А Харитон грубо вырвал из ее рук тяжелый баул и разом вытряхнул все, что в нем было, за ограду.
— Не нужны нам ваши подачки! — мрачно проговорил он, глядя, как покатились желтые комки масла, тяжело шлепнулись потрошеные утки, мешок с кокурками и в развернувшейся бумаге настоящее чудо — зажаренный поросенок.
Раскрыв рот, Пашка смотрел ошалело на выкинутые богатства. Мосластый, заморенный пес вывернулся неизвестно откуда на своих широко раскоряченных лапах, схватил поросенка вместе с промасленной бумагой.
— Ах ты!.. — крикнул мальчик, кинувшись вслед, но спохватился, смущенно сказал: — К кирпичным ямам потащил. Бездомовый…
Словно чем-то отравленный ходил в эти дни Ефим Наследов, прислушивался к хриплому дыханию Мити, поправлял немудрящие подушки под его головой, вытирал кровь, сочившуюся тонкими струйками изо рта при каждом движении, а то подолгу стоял во дворе, на холодном ветру, глядя в мутное ночное небо.
— Иди-ка ты домой, отец, не блажи! — сердито загоняла его в землянку Наследиха. — Застудишься да свалишься — двойная беда мне будет!
— Сердце я застудил, Евдокия, — сказал он однажды. — Будто крыга ледяная в груди.
— Сичас чайку с сушеной малинкой, — не поняв, засуетилась она.
— Да не в малинке дело. Жизня у меня на перекос пошла. Одно хуже другого: сына изувечили, дочь в волчью стаю сбежала…
Наследиха смотрела, грустно помаргивая, ждала, что он скажет еще: ее ли саму не ударили эти беды?! Но Ефим замыкался, пряча непривычную печаль.
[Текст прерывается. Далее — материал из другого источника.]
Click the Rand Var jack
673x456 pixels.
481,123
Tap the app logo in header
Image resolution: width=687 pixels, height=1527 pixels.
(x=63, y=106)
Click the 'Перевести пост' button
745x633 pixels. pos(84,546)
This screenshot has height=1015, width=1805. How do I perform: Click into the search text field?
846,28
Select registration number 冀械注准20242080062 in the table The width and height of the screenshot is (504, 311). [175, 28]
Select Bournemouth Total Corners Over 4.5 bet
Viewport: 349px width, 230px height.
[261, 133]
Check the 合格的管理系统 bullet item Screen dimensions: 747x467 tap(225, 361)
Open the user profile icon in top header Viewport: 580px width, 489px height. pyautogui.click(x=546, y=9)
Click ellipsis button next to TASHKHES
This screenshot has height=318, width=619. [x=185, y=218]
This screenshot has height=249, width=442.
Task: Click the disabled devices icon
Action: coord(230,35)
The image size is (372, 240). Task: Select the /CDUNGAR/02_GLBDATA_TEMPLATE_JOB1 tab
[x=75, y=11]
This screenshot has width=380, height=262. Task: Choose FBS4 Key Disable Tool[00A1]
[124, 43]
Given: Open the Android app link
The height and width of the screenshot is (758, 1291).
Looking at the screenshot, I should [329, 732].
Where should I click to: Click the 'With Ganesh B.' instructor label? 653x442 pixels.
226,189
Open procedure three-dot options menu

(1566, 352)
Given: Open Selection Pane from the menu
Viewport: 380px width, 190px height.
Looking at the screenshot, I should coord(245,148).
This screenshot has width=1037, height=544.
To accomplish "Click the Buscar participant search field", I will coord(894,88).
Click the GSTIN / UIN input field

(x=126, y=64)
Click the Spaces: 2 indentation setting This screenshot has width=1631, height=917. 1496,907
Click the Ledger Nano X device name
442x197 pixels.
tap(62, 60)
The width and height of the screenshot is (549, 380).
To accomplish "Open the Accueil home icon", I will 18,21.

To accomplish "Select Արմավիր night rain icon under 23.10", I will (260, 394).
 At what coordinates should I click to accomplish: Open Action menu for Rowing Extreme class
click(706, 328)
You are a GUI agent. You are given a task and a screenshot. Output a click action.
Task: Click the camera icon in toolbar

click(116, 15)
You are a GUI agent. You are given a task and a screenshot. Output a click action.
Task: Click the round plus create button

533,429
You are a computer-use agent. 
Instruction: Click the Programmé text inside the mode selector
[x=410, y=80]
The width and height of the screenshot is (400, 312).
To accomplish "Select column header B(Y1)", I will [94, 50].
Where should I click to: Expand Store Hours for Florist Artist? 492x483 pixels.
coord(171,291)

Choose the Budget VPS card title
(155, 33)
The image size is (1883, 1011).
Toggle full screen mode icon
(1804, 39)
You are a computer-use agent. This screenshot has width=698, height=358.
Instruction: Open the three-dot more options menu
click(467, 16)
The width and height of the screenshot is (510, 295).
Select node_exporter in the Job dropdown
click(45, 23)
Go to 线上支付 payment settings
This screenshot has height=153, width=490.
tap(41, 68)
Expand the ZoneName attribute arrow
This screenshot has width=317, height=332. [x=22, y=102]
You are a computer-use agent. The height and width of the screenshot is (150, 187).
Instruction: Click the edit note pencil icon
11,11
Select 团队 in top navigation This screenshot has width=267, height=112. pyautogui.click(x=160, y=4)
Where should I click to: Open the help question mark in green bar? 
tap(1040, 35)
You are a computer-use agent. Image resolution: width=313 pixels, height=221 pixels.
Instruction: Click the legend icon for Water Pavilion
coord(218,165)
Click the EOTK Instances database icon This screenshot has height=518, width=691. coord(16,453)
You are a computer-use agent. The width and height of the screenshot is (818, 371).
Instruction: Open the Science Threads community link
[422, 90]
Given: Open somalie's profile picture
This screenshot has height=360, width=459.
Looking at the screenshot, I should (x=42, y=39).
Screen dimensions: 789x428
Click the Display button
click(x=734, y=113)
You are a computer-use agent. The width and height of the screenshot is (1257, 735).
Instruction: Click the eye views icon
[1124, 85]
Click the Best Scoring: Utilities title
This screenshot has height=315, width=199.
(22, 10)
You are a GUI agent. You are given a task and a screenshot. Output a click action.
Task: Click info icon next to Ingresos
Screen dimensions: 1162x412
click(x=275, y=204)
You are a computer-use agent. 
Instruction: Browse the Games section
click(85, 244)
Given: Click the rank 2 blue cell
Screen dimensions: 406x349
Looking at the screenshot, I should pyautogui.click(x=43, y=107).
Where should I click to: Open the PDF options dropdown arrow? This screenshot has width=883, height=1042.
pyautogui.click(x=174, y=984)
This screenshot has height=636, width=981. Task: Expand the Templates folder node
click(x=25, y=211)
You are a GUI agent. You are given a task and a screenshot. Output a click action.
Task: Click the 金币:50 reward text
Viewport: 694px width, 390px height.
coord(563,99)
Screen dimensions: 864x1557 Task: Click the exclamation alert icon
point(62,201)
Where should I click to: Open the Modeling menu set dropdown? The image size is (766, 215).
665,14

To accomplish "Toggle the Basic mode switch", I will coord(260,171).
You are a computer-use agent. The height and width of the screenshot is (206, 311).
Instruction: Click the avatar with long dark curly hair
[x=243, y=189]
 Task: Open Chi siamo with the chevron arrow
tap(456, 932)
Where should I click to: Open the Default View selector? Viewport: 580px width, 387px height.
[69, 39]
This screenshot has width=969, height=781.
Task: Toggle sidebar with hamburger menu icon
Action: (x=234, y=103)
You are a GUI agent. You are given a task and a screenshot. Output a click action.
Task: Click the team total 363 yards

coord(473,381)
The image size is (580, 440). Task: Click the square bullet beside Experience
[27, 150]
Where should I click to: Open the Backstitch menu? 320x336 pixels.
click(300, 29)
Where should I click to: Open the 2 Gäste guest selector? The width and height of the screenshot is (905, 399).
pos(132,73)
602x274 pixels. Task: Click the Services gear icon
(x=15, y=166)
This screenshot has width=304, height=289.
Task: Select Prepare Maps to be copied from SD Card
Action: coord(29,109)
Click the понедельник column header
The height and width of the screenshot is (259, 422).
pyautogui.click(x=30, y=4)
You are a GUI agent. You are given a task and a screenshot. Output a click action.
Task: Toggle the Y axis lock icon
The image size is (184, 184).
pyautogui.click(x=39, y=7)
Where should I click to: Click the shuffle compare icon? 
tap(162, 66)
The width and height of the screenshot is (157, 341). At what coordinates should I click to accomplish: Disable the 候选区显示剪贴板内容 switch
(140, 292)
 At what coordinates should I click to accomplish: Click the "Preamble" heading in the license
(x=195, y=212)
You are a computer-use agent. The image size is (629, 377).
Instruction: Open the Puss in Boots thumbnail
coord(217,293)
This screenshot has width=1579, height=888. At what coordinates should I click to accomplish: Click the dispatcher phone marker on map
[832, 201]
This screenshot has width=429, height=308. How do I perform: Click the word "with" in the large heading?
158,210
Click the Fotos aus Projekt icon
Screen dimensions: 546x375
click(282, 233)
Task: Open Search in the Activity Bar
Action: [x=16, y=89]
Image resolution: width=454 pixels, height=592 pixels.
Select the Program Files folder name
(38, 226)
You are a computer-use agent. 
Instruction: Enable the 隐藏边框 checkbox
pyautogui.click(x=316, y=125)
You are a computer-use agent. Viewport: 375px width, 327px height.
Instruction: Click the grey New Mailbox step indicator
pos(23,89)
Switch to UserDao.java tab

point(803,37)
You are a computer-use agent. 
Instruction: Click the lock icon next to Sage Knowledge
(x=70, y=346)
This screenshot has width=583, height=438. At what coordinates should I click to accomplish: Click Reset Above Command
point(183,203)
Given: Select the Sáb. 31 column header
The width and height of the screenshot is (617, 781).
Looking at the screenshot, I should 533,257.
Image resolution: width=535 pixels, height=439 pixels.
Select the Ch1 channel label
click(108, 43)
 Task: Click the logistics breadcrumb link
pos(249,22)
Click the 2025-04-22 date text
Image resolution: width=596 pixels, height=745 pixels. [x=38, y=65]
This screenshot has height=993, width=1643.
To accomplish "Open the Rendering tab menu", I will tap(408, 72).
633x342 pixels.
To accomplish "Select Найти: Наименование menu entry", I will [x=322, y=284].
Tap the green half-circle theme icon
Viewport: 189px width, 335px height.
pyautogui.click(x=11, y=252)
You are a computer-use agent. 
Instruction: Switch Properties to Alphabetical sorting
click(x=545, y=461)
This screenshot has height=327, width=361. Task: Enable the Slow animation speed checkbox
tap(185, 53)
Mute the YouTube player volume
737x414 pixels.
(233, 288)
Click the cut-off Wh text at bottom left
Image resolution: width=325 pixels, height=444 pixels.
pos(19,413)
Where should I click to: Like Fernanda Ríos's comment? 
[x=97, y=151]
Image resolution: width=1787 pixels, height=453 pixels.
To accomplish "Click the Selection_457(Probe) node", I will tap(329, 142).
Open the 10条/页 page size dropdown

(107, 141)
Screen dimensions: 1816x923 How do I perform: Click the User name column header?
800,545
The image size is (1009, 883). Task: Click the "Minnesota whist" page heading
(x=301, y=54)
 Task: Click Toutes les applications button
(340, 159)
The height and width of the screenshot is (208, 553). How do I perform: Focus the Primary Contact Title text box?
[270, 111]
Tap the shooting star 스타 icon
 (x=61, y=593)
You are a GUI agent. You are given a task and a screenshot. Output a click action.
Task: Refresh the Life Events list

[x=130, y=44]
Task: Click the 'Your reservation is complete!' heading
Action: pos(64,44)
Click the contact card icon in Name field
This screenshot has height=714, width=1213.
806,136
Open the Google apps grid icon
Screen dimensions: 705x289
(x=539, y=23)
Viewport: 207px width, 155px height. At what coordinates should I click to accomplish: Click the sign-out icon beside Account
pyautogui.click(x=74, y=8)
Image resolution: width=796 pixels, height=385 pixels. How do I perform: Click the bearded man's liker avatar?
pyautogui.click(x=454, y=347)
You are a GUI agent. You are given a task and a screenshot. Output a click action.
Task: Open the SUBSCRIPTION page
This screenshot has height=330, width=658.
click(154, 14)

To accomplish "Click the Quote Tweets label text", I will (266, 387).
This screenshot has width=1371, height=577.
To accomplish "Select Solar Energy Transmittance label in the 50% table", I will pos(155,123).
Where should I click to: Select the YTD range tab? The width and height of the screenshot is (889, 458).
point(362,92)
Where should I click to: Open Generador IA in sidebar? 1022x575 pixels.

Все понятия перевернулись в нем, когда вместе с Левашовым и братьями Хлуденевыми нес он домой по темным пустырям еле живого Митю. Глядя на иссеченное нагайками лицо сына, измятого копытами казачьих лошадей, Ефим Наследов слушал разговоры рабочих о предательстве эсеров и задыхался от горя и стыда. А на рассвете в землянку ворвался Харитон и крикнул:
— Может, ишо побежишь своего Барановского на ручках к атаману доставить? Они с Семеновым-Булкиным мозоли набили, бедняжки, покуда шмыгали с доносами — казаков вызывали. Мало того, ночью заодно с Дутовым над арестованными куражились.
— Неужто до того дошло, будто социалисты помогали Дутову при допросах? — спросил Ефим слесаря Константина Котова, которого теперь избрали помощником начальника штаба Красной гвардии (начальником стал Левашов).
Человеком нелегкой, трудовой жизни был Котов и слов на ветер никогда зря не кидал.
— Точно, — ответил он на вопрос Ефима. — Ребята, которых отпустили после ареста, в один голос говорят: вместе с Дутовым сидел за столом твой Барановский, когда рабочих допрашивали.
— Мой? Кой черт его мне всучил?
— Никто не всучал, сам ты ухватился. Не зря говорят: гнилой товар — на слепого покупателя.
— Да я руки себе отрубил бы теперь за то, что его, поганца, под зад поддерживал.
Котов улыбнулся:
— Лучше этими руками дать ему, а заодно и атаману хорошую взбучку.